OMGOMGOMG Xecuter Quoted Little 'Ol Me...

can't... avoid... responding...
QUOTE
We're Xecuter bro, we're not sitting in our kitchen with a homebrew soldering iron and a ratchet set lol - as soon as I decided I wanted to test ROD machines I just put a few words out and they arrived daily. Think about it
I'm not your "bro", you can pick your friends but not your family - and I don't have any friends that I haven't (to my knowledge) ever communicated with directly. And yeah, you missed my idea of "funny" in both respects.
I guess I should say though: fair enough, what I had to say wasn't backed up with any seeming thought at all the way you and likely most took it, so here goes (and the logistics still do not seem to work out in my mind in even this scenario, in which all 18 boxes piled in and back out in a matter of the days between xmas and new years; for all the info given, you could have gotten 17 of them in yesterday and rushed around to try your bit on them before posting this morning.)
During
holidays you'd put together this kit (or a bunch of them), tracked down 18 ROD consoles with the specific/known error codes related to the common problem found with xclamp replacement/reflow candidates shipped priority to you to test this out on so you'd receive them before new years. Fixed them. Maybe got them back to whomever put their trust in you so they could actually be tested (presuming you didn't get any lots of them and had to do "let the disk run by itself and see if it's working later still" testing), and thus they have
all seen 6 weeks (OK, make that 5... or even 4 to be reasonable)
of actual regular monitored use making the fix to have proven itself at least somewhat sustainable/reasonable and the number 18 a substantiated fact to promote it as a worthwhile DiY repair attempt (regardless of whether you are in your kitchen, garage or bathroom

)
And that said testing has included a secondary tear down of an after-over-abused fixed machine (assume your own, that'd give you about 7 weeks lead) to seek possible further damages related to using these parts (to treat the symptoms) that may prohibit other methods like a reflow repair procedures from working, all before considering selling something to customers.

» Data:
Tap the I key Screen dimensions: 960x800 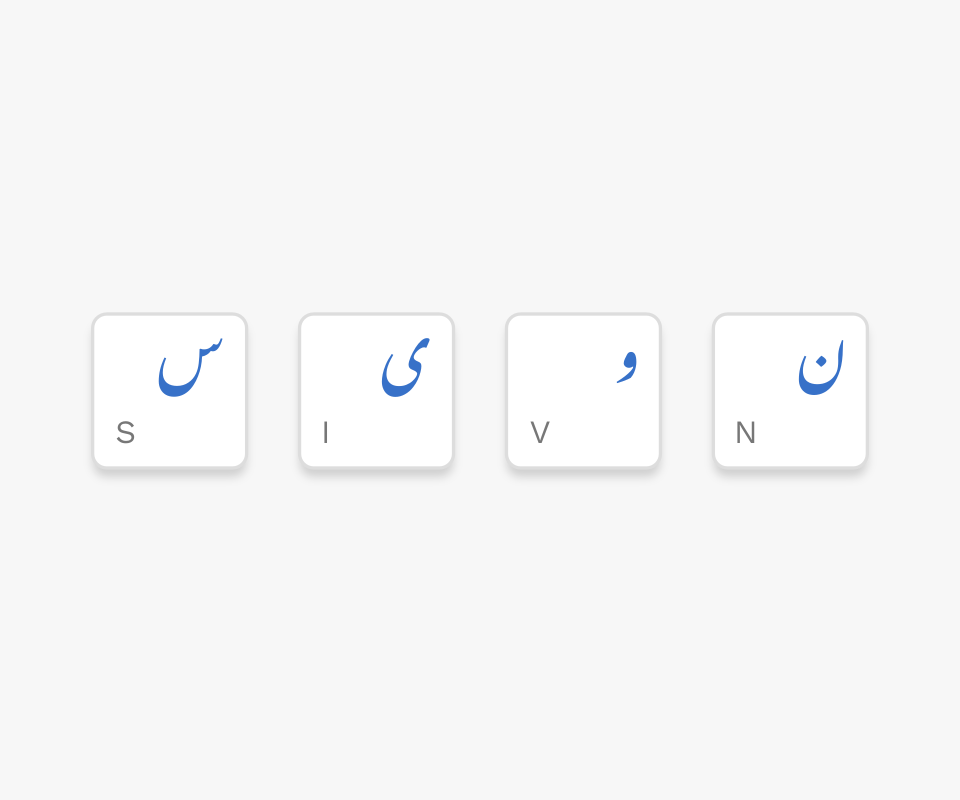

* * *

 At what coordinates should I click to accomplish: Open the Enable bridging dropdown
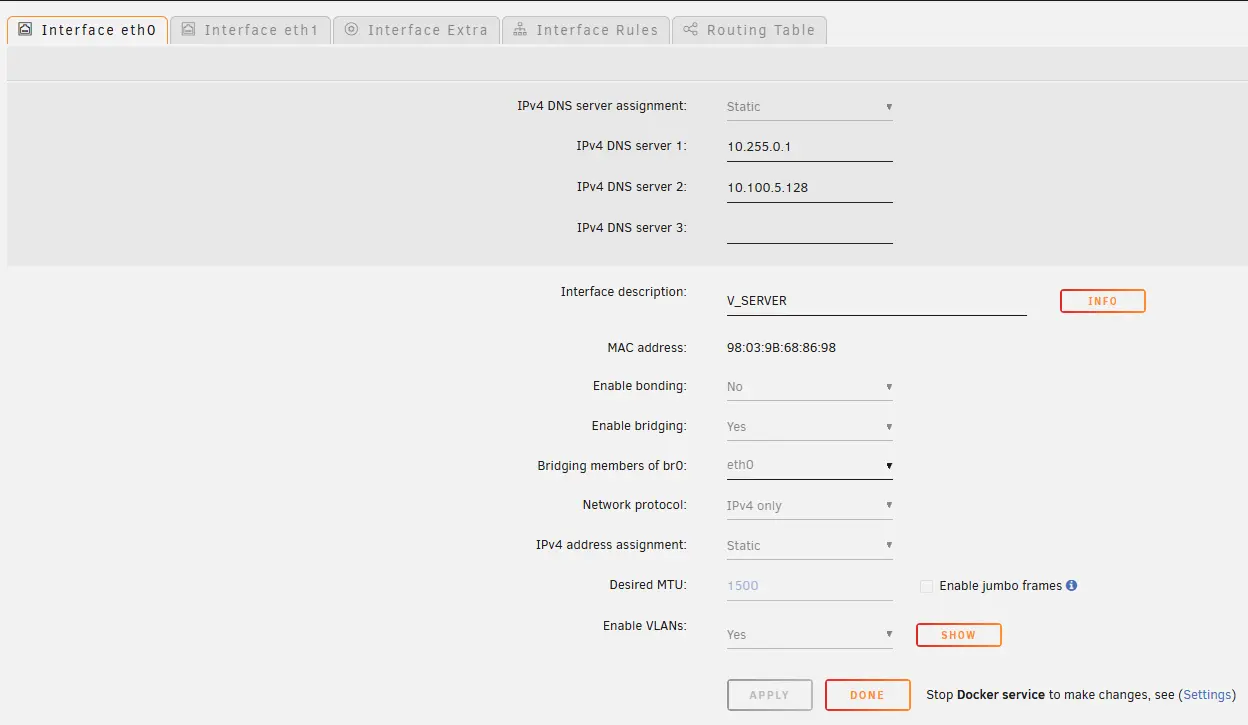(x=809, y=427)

» Exercise requirements:
In the forum post replying to Xecuter, copy the passage between "of actual regular" and "something to customers.", inclusive, but change "garage" to "workshop".

» Response box:
of actual regular monitored use making the fix to have proven itself at least somewhat sustainable/reasonable and the number 18 a substantiated fact to promote it as a worthwhile DiY repair attempt (regardless of whether you are in your kitchen, workshop or bathroom

)
And that said testing has included a secondary tear down of an after-over-abused fixed machine (assume your own, that'd give you about 7 weeks lead) to seek possible further damages related to using these parts (to treat the symptoms) that may prohibit other methods like a reflow repair procedures from working, all before considering selling something to customers.